[Records provided — start]
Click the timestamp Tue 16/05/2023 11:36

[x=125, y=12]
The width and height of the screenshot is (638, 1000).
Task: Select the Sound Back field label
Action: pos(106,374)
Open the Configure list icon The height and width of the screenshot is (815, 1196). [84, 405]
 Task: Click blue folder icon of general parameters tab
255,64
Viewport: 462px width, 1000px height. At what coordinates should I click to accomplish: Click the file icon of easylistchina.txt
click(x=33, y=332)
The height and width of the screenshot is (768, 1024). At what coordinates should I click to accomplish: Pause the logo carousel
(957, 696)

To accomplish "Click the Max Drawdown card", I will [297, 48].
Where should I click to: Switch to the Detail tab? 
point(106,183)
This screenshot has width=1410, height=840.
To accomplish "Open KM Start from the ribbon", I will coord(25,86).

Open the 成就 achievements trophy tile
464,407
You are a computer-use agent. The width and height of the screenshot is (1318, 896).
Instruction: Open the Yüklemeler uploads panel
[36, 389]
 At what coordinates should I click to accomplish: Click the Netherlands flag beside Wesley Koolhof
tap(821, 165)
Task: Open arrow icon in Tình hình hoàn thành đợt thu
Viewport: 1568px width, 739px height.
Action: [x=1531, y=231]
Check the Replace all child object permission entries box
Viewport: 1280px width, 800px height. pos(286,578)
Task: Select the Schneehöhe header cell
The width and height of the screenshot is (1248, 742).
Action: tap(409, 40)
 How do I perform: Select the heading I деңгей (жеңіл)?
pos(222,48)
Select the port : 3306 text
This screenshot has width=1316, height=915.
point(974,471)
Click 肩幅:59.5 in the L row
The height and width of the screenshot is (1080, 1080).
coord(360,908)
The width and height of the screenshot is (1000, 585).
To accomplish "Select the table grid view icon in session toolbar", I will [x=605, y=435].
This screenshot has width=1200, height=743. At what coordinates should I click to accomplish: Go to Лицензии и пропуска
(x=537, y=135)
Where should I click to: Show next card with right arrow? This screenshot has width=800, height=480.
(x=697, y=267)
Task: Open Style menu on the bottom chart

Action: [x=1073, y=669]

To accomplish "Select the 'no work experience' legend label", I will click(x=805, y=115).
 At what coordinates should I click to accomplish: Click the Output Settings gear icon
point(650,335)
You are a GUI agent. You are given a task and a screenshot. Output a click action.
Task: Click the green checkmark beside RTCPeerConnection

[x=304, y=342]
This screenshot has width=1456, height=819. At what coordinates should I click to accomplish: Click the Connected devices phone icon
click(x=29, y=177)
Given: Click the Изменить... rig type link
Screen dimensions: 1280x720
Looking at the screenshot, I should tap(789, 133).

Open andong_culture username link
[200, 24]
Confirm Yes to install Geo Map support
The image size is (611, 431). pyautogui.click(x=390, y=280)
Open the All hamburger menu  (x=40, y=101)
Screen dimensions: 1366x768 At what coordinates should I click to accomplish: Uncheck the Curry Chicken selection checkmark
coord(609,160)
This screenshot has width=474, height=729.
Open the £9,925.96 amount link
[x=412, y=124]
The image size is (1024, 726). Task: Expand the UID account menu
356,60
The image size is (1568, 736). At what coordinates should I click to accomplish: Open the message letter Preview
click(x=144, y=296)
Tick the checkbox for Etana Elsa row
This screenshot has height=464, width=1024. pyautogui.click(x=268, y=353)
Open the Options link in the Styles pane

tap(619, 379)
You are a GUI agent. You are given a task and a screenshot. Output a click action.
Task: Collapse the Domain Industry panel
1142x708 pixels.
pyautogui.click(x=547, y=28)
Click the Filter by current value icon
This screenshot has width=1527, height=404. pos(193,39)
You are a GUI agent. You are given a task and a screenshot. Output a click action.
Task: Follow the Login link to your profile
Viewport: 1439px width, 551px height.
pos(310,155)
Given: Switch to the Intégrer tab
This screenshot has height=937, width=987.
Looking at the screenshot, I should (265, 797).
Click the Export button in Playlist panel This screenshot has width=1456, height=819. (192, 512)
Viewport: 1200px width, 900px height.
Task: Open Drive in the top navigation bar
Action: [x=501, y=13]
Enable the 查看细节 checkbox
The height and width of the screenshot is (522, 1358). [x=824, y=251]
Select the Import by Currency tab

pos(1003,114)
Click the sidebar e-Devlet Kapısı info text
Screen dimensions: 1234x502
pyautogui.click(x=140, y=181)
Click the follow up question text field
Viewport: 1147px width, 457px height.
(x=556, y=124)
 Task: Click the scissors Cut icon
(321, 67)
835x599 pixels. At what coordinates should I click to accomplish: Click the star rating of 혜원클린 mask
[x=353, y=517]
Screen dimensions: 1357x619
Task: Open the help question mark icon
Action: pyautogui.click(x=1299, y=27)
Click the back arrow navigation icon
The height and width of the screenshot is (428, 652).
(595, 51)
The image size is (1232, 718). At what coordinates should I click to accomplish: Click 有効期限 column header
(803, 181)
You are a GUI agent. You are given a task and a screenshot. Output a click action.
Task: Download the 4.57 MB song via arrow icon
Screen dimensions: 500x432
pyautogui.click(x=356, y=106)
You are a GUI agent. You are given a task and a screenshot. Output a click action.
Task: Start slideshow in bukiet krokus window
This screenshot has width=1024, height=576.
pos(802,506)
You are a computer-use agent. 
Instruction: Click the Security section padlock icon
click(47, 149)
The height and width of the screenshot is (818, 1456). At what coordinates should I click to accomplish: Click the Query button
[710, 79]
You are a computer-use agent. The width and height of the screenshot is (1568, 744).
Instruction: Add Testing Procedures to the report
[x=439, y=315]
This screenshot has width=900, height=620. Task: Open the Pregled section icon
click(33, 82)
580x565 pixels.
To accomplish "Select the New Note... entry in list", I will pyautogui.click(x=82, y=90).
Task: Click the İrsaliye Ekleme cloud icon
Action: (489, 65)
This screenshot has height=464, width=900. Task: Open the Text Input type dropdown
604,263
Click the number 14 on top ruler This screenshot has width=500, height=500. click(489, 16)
[Records provided — finish]
# Directions:
Look above for the line with "This screenshot has width=474, height=729." and the line with "Task: Follow the Login link to your profile". Write out those two lines and all the lines between them, exactly, and no others.

# Result below:
This screenshot has width=474, height=729.
Open the £9,925.96 amount link
[x=412, y=124]
The image size is (1024, 726). Task: Expand the UID account menu
356,60
The image size is (1568, 736). At what coordinates should I click to accomplish: Open the message letter Preview
click(x=144, y=296)
Tick the checkbox for Etana Elsa row
This screenshot has height=464, width=1024. pyautogui.click(x=268, y=353)
Open the Options link in the Styles pane

tap(619, 379)
You are a GUI agent. You are given a task and a screenshot. Output a click action.
Task: Collapse the Domain Industry panel
1142x708 pixels.
pyautogui.click(x=547, y=28)
Click the Filter by current value icon
This screenshot has width=1527, height=404. pos(193,39)
You are a GUI agent. You are given a task and a screenshot. Output a click action.
Task: Follow the Login link to your profile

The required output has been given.